The two leaders of the Democratic Party in Congress, Speaker Rayburn of the House and Senator Johnson, felt it proper to yield, and while nearly all of the Southerners voted against the final measure, it passed the House by a vote of 279 to 97 and the Senate by a vote of 60 to 15.

The final result was reached only after an extremely complex interplay of differences of opinion on legislative tactics and substance, personal political ambitions, competition for partisan political advantage, traditional and new bipartisan coalitions, pleas of civil rights groups not only for improvements in the Senate bill but for completed action at this session of Congress, calculations of possible long-run losses from the use of a filibuster, and the basic concern for human rights.

The dilemma in which Southern Senators were placed following the Rule XXII fight at the beginning of the session certainly played no small part in the passage of the bill. Senator Russell’s frank admission after the bill was passed that at no time was there any collective agreement among Southern Senators to filibuster, their outrage at the twenty-four-hour talkathon by Senator Thurmond, and the absence of a filibuster at any stage of the floor fight support the conclusion that the Southern Senators did not dare to filibuster, but that by the adroit use of a threat of a filibuster the passage of a stronger bill was prevented.

While some have seen in the absence of a filibuster signs of some willingness on the part of Southern Senators to compromise differences over civil rights or to heed the call to party unity, I believe that this view is a false one and that the absence of a filibuster was due more to carefully calculated judgment on the part of Senator Russell and his colleagues as to what was the best method to reduce their losses.
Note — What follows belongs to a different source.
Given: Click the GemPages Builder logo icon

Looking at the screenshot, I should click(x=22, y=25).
The final agreement would never have been possible without the steadfast pressure of the civil rights advocates in both parties.

What kind of an act then has emerged after eighty-two years of legislative sterility? Is it worthless, or does it herald a new day? In my judgment, it is neither; it is a modest step forward.
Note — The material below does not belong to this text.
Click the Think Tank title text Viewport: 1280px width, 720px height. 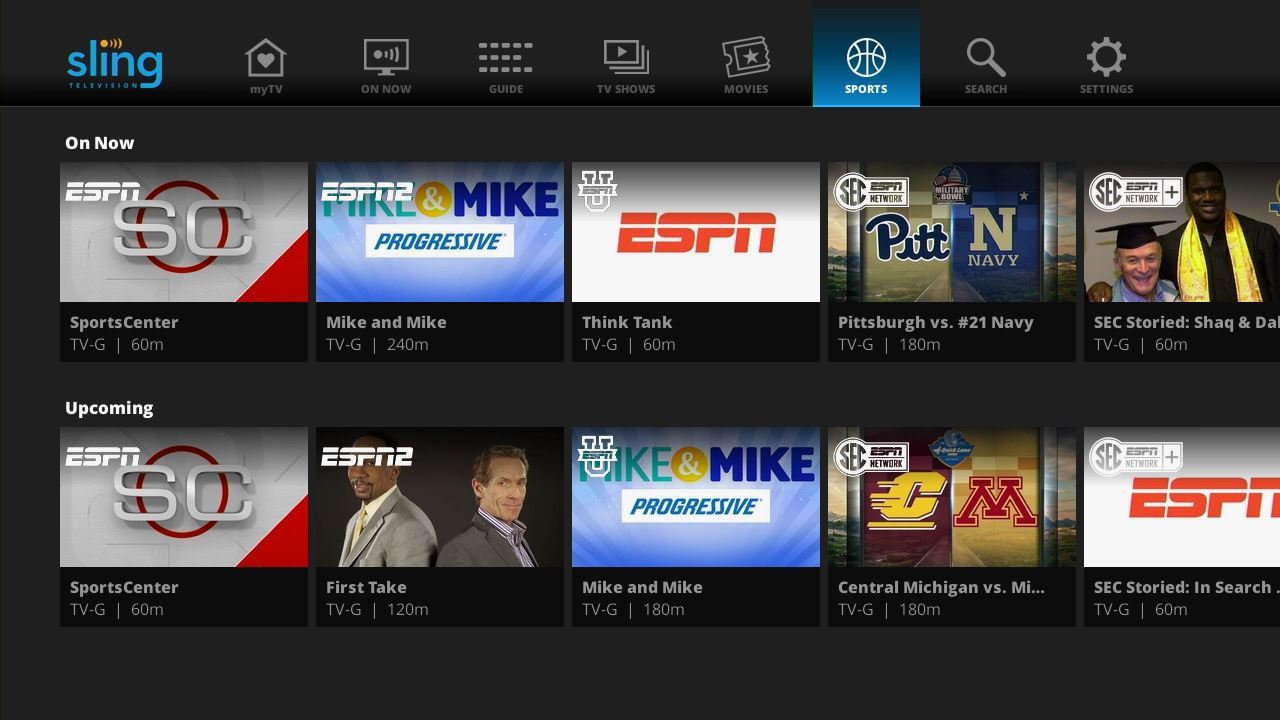click(x=627, y=322)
The commission, if properly constituted, can have a real influence not only in educating public opinion to the facts of discrimination against Negroes, Mexican-Americans, and Indians but also in suggesting possible remedies. And it is public opinion which in a democracy is in the long run controlling.
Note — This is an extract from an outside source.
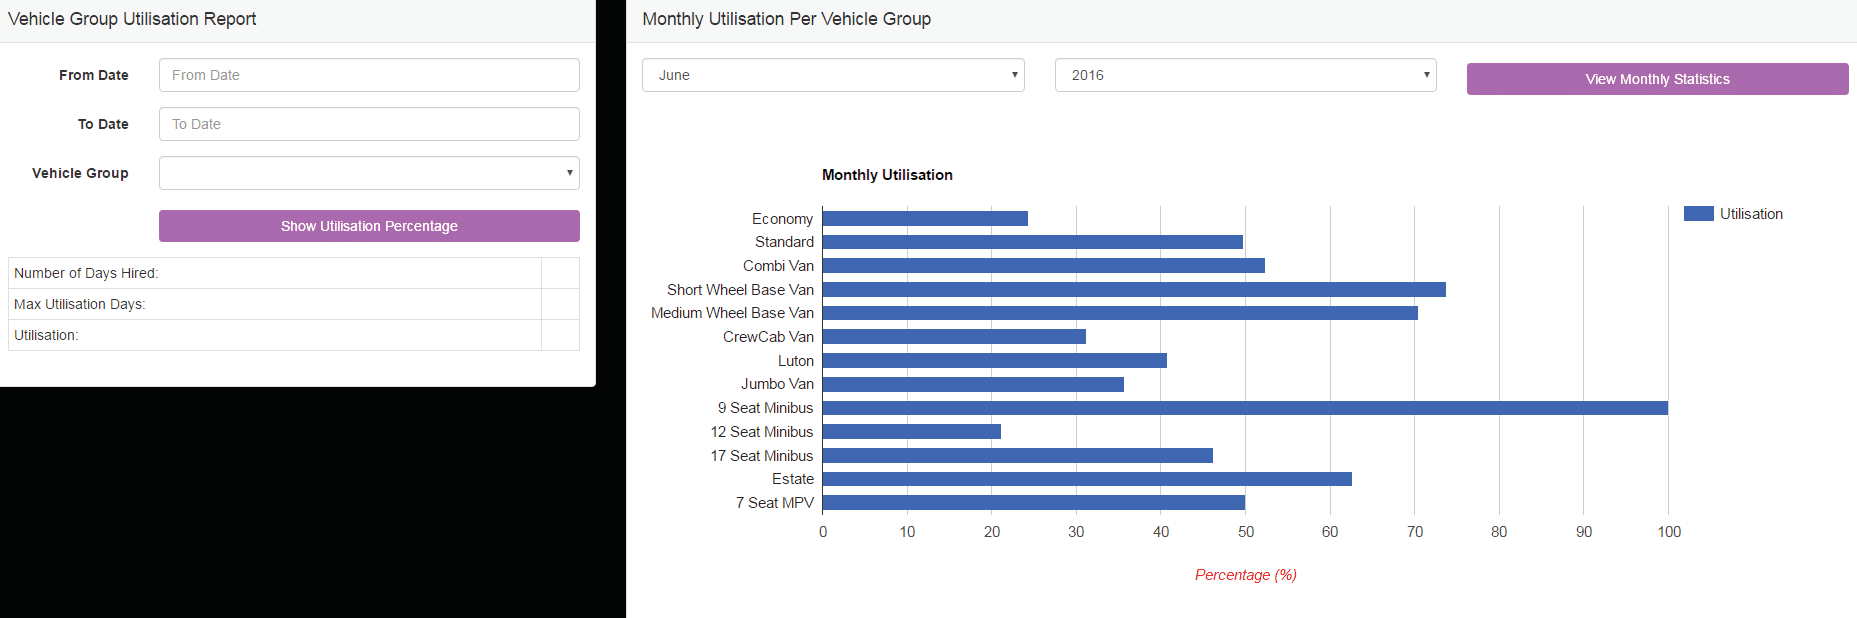Click the Max Utilisation Days row
Screen dimensions: 1857x618
275,304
It is highly regrettable that Part 3 of the bill was eliminated. In view of the bitter-end resistance in a few states to the Court’s orders in equal protection cases, particularly those involving public schools, and in view of the more subtle evasions in others, simple law and order require Congress to back up the Court and give the executive the authority to do likewise. Had Part 3 been available, the Little Rock crisis might have been headed off.

But in its final form, real protection is thrown around the voting rights of citizens by this new law. Federal attorneys can, if they will, seek injunctions to restrain election officials from refusing to register qualified Negroes and Spanish-speaking Americans, and to prevent coercion from being practiced to stop them from voting. Judges will have the power to put some force behind their rulings. The prospect of a possible moderate fine or short jail sentence should, therefore, serve as a real deterrent to restrain officials and citizens and should lead to a gradual increase in voting by the Negroes and “ Latinos.” Moderate men in the South and Southwest can fall back upon the law as a sufficient reason for not indulging in unfair or coercive tactics.

As the Negroes begin to vote in ever larger numbers, race-baiting in Southern politics should decrease for the simple reason that it will not pay. Candidates and parties will begin to compete for the Negro and Mexican-American vote, and out of this should come more attention to the educational, health, and housing needs of these minority groups and greater respect for their civil and constitutional rights. Our future efforts for legislation to aid equal educational and employment opportunities will be strengthened by the gains made in 1957.

All this will come slowly and not suddenly. But there should be set in motion a gradual increase in the political power of the weak, out of which a greater degree of justice can grow.